Let’s first talk about getting to Durango. As most of us realize, Durango is a drive market. That is, most visitors get to Durango by driving in their automobile. As we sit here today, that has worked just fine, as America loves its cars and, relatively speaking, gas is cheap, having not gone up in price for almost a decade. We also see the automobile industry changing dramatically, from Uber to electric vehicles to self-driving cars.
Until all these coalesce, municipalities continue to experience traffic and parking challenges. In Durango, we have definitely experienced an uptick in traffic over the past few years, and there remains a debate as to whether we need a centrally located parking facility to handle the increasing parking challenges.
Employees who work downtown will say absolutely. City officials who periodically count vacant spaces say not so much. I suspect, for those of us used to small-town convenience (which I still savor, by the way), it is a matter of perspective.
I lived for 30 years in one of the most congested cities in America. I know traffic. We don’t have it. Having foolishly taken a car into places like San Francisco or Chicago, I can tell you that parking is a monumental problem in those places, accompanied by outrageous parking fees and humongous parking structures. We are not there yet, not even close.
As our futuristically-focused City Councilor Dean Brookie will tell you, we may not even need gas stations or parking lots once self-driving, electric Uber-type services dominate the driving market.
In the meantime, we all recognize the importance of a good public transportation system. Currently, the city struggles to support such a system and will soon cut back on services in order to achieve self-sustainability.
The other type of transportation concern is getting to and from Durango. While American Airlines adequately transports business people to and from Dallas and Phoenix at reasonable prices, United monopolizes the Denver route with sporadic service and outrageously jacked-up prices for all unsold seats within 15 days of departure; priced north of $400 for seats bought ahead of time, and higher than $800 if you’re leaving within two weeks.
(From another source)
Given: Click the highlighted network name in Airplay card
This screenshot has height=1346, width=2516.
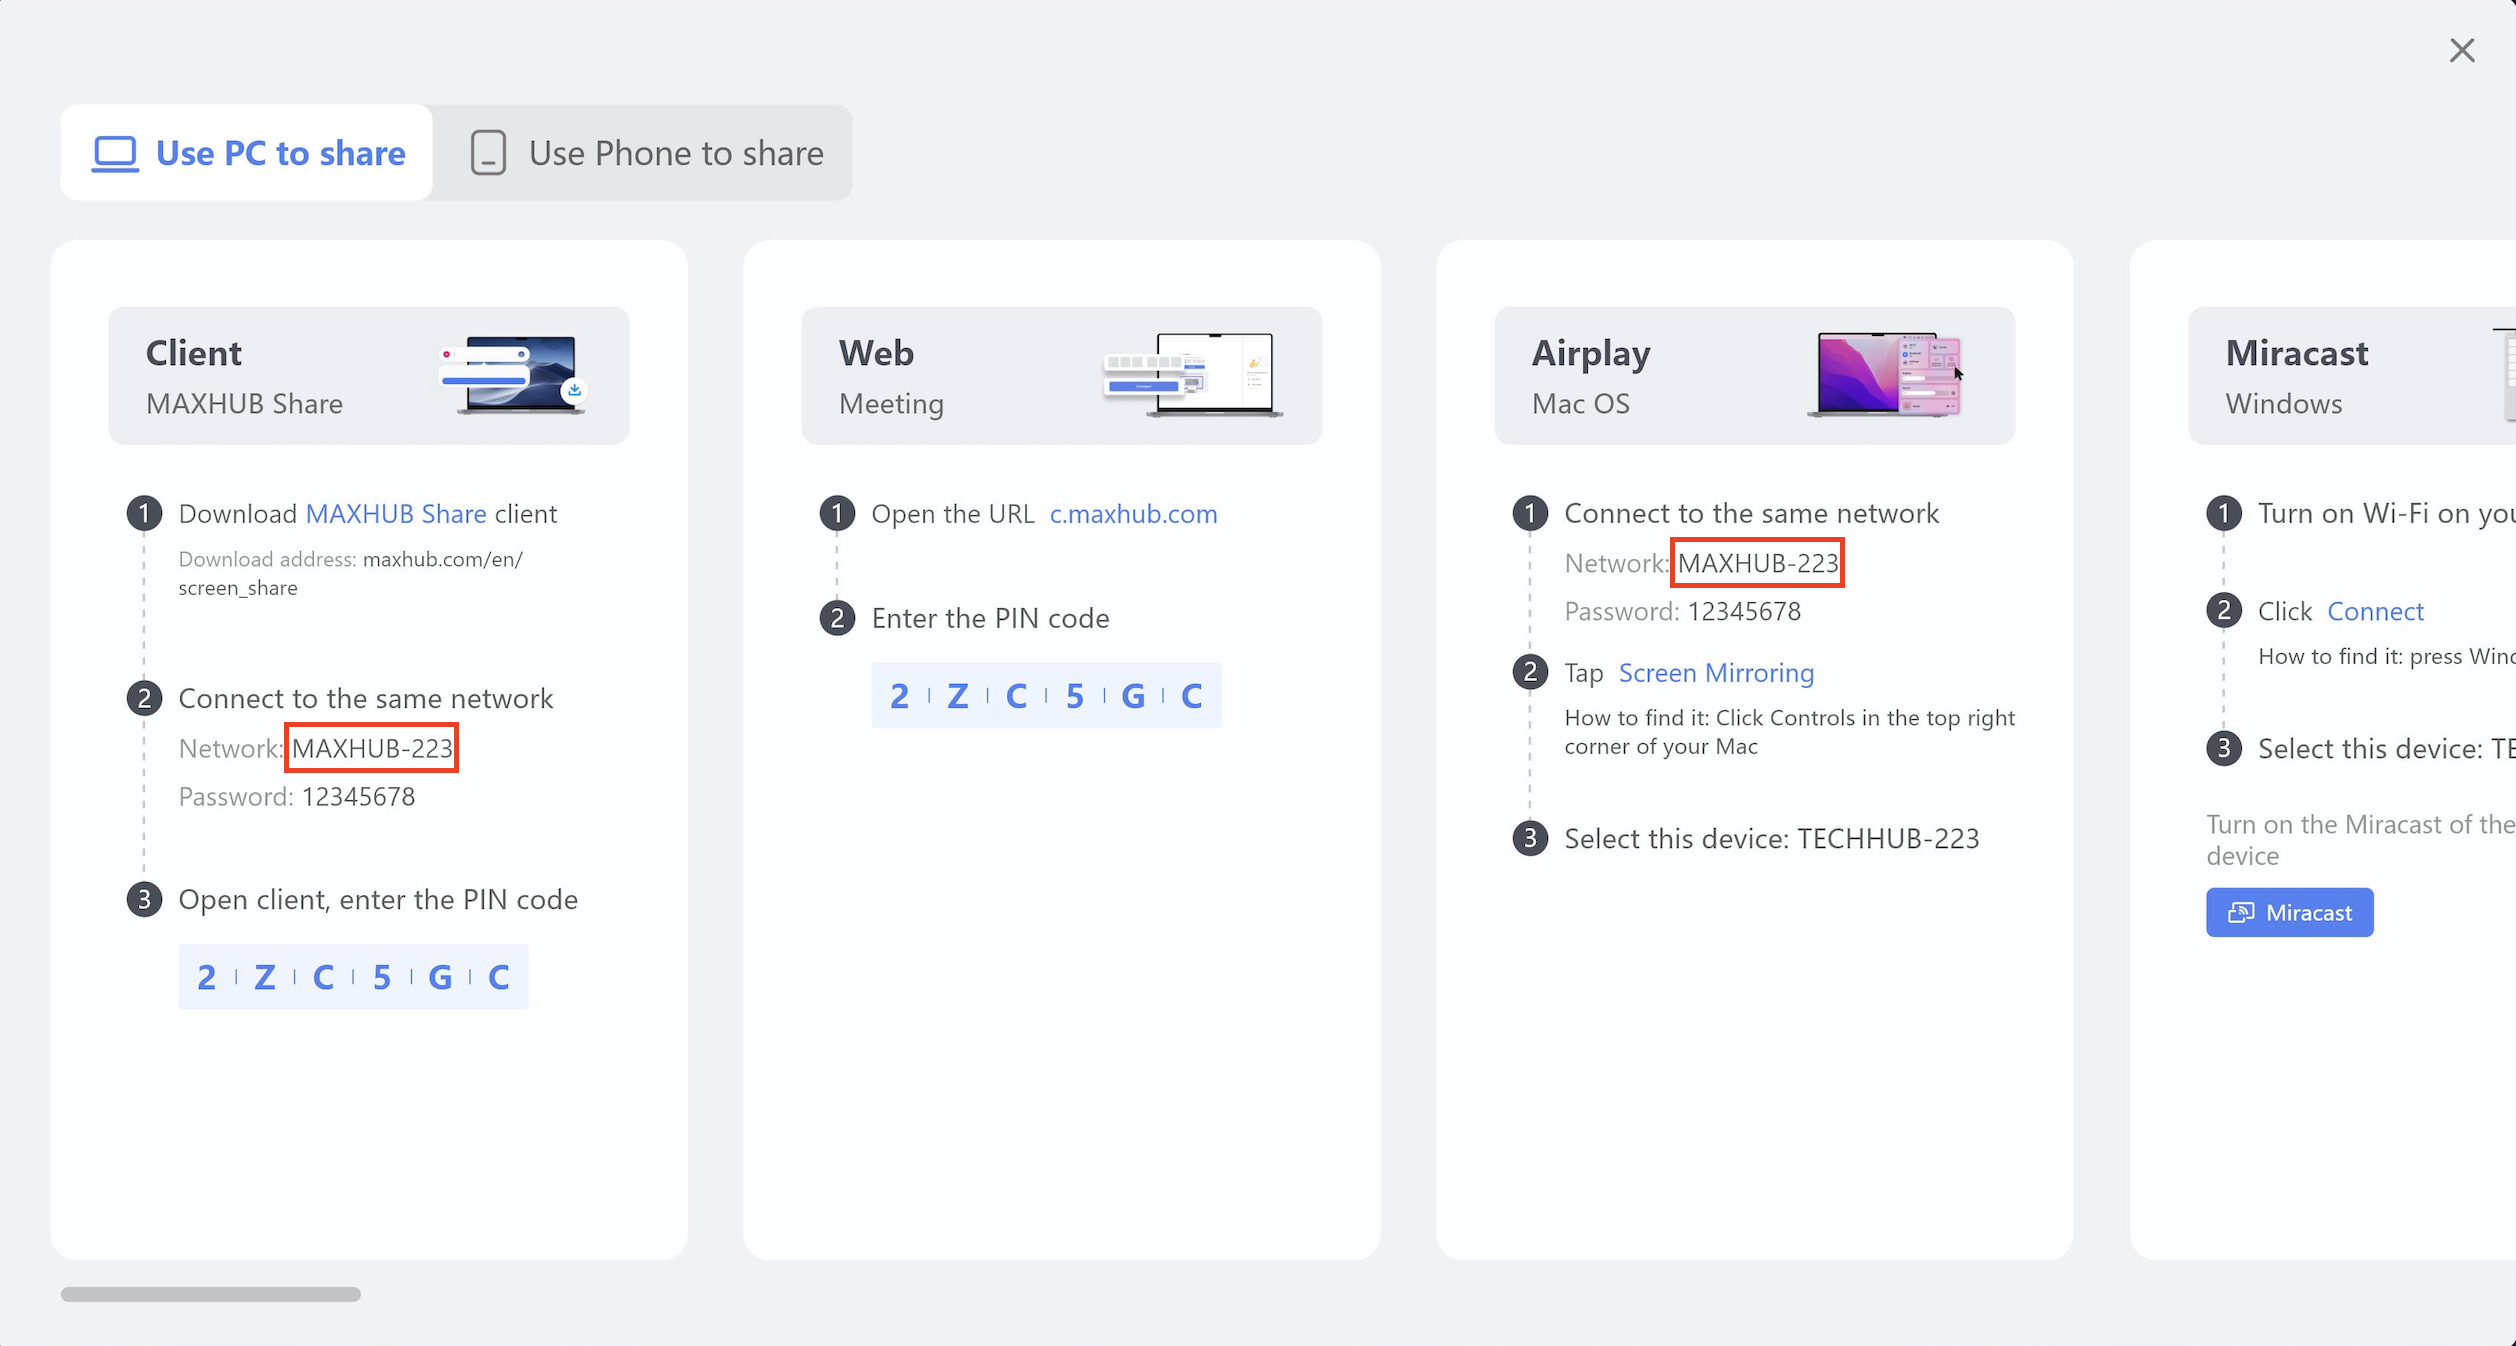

This is highway robbery.
Public officials should do everything to bring competition to the Durango-Denver route and force United to behave and stop gouging our business and leisure travelers.
It is this last limitation that hinders Durango from entering the lucrative business conference industry. Businesses depend on well-planned trade conferences. This industry, despite the growth of the virtual world, is alive, well and thriving.
Unfortunately, we cannot take advantage of it as we cannot compete with other locations in Colorado if we require business people to take two extra days to drive to and from Durango or pay outrageous airfares to get here.
It ties one hand behind our backs despite the attraction and brand Durango offers compared to many other cities. Convenience and logistics are critical and we lack both.
Our vibrant visitor industry cannot last forever if we continue to have all our eggs in one basket, which is the leisure traveler. We need to diversify if we are to survive with a sustainable economy. That means good transportation to and from Durango, as well as getting around town easily and economically.